What's in a Prague street name

Every street in Prague, one by one.


Prague 1, day 234: V Kolkovně

Originally published on X on 22 May 2024.

‘Kolkovné’ is stamp tax or stamp duty; I would explain in detail what that is, but it’s been fifteen years since my tax exams, and stamp duty was one of the chapters that I don’t think I fully understood at the time.

We believe stamp duty originated in Venice in 1604, and, while we now associate it with property purchases, it also used to be payable on most legal documents, including cheques, receipts and marriage licences.

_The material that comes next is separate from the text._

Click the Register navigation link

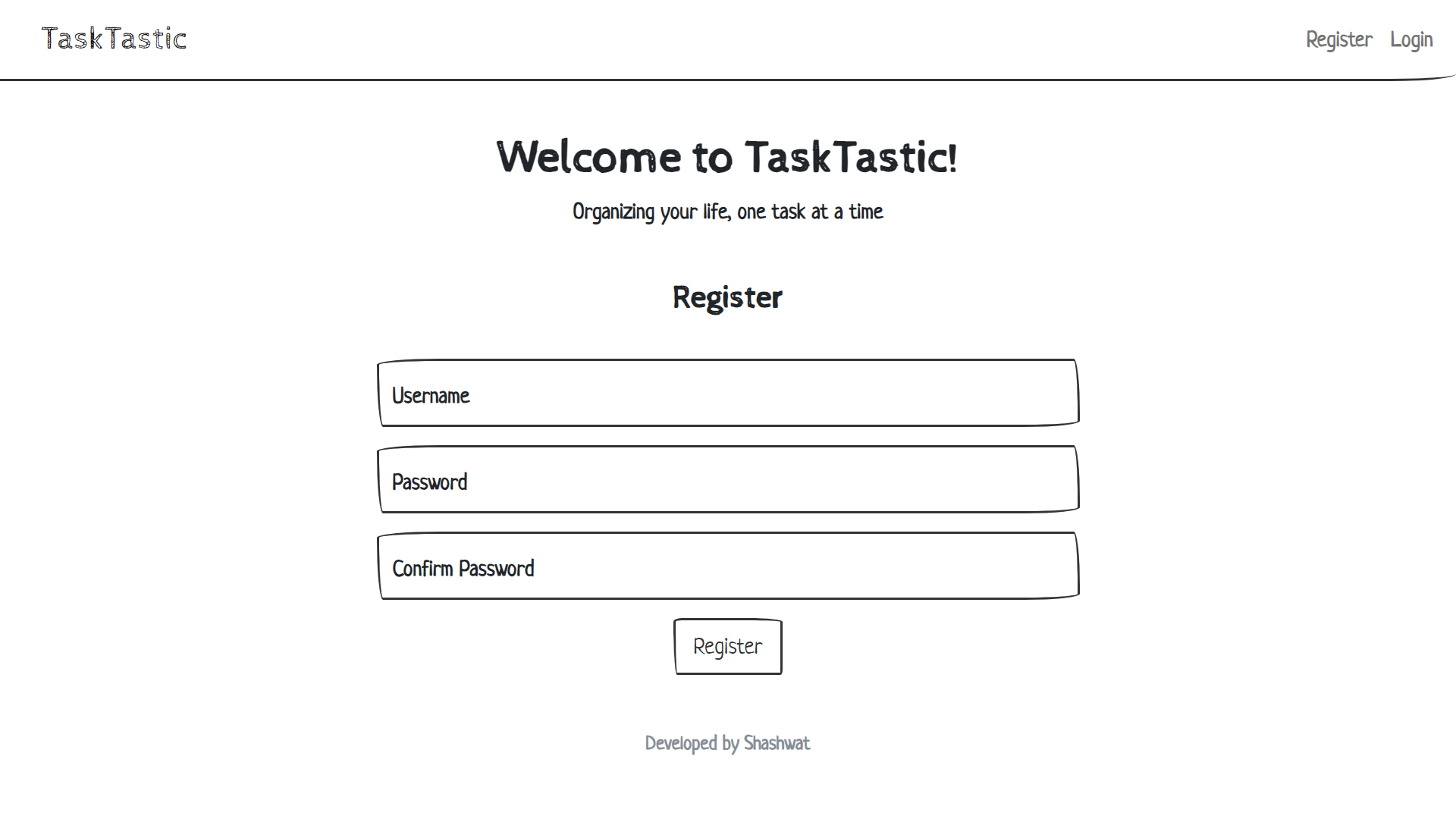1339,39
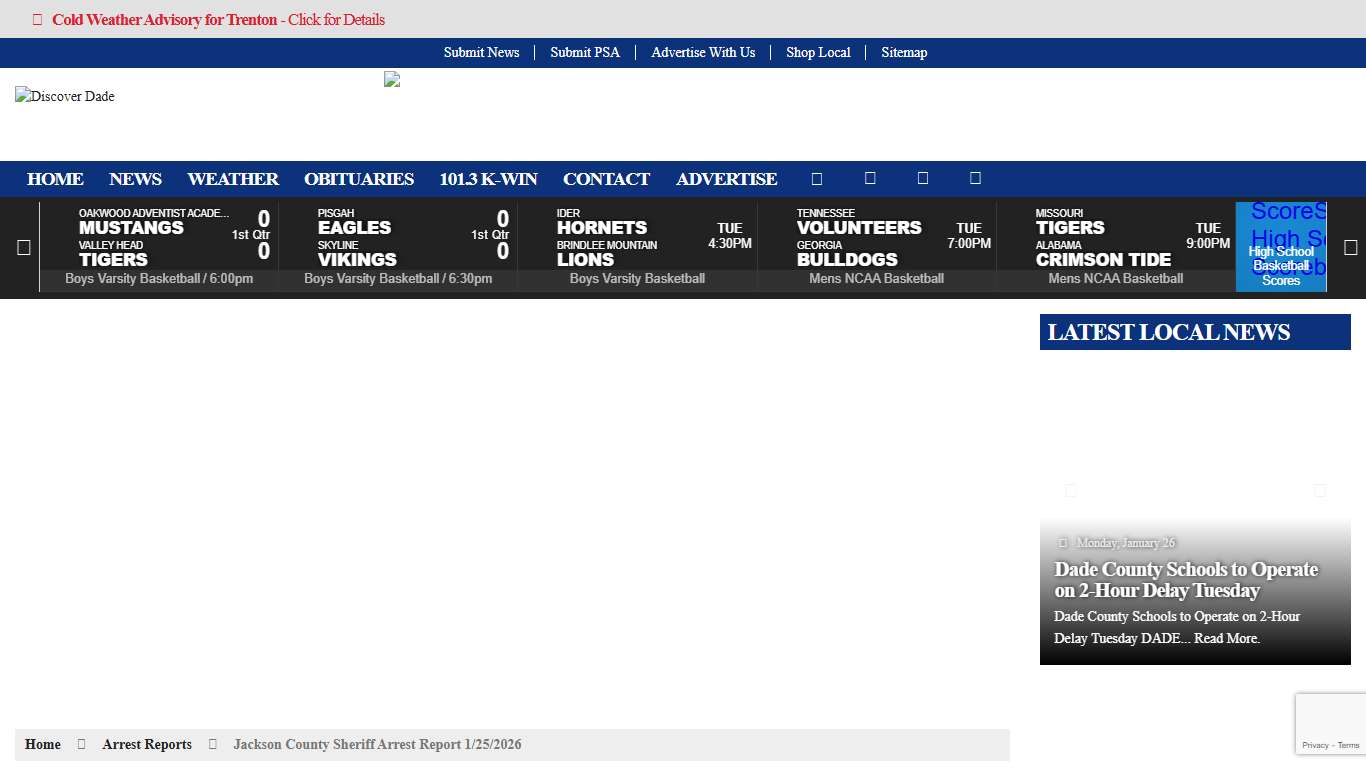Screen dimensions: 1366x768
Task: Go to the Obituaries section
Action: [x=359, y=179]
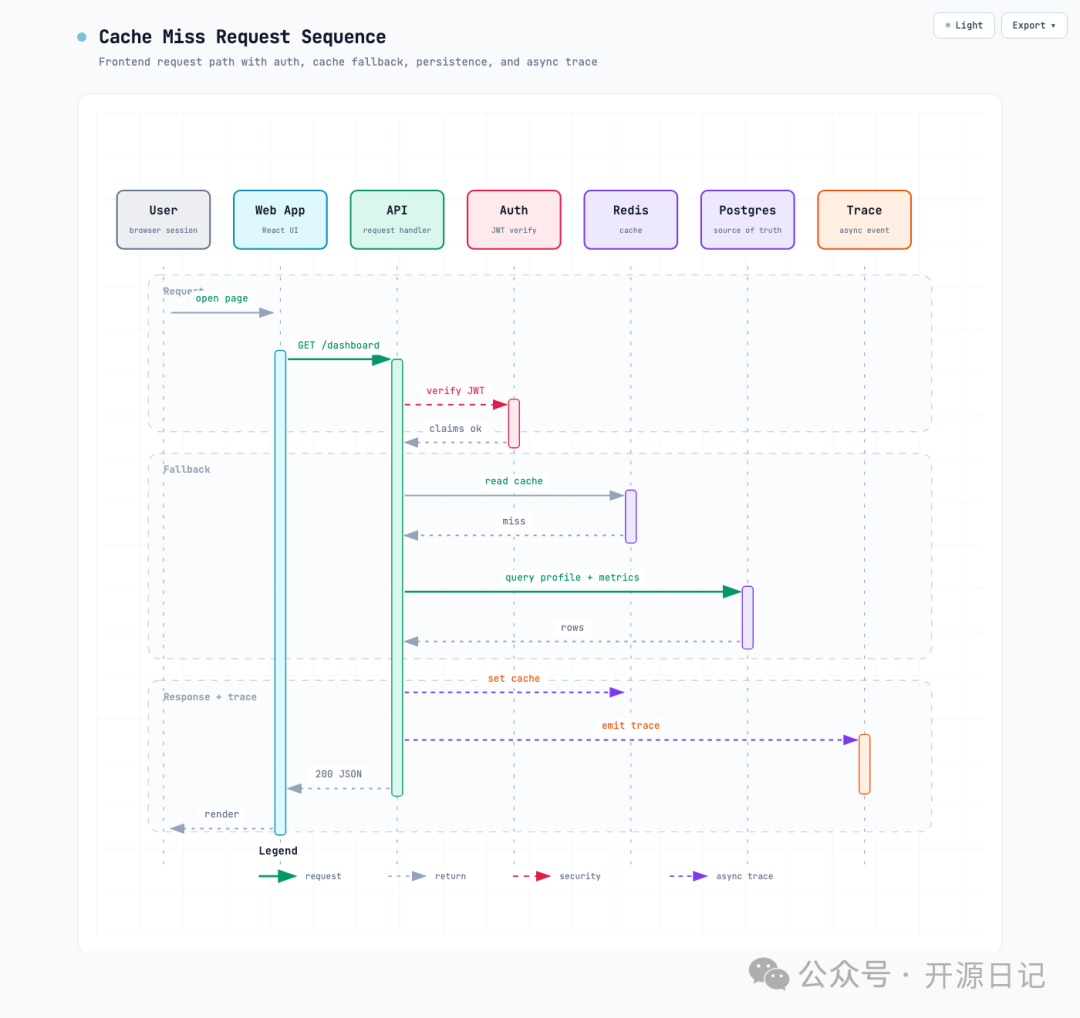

And, at number 1 on this street, the Stará kolkovna was the stamp duty office.

It’s not there anymore – it was destroyed in the ‘asanace’ in 1904 – and its replacement now makes me understand how all the Kolkovna restaurants across Prague got their name.

The destruction becomes all the more disheartening when you learn that Václav IV apparently had this building as his main non-Prague-Castle residence in the city.

Thanks to a Norwegian grant, you can see this publication about the attempts to rescue the building here: https://www.digitalniknihovna.cz/mlp/view/uuid:da31fbd0-1df7-11de-b478-0030487be43a?page=uuid:95721470-1df8-11de-8762-0030487be43a.

If you’re not into Czech food, you can walk to the other side of the road and have a chat with Jimmy Dean (maybe about how those upper floors need a bit of love).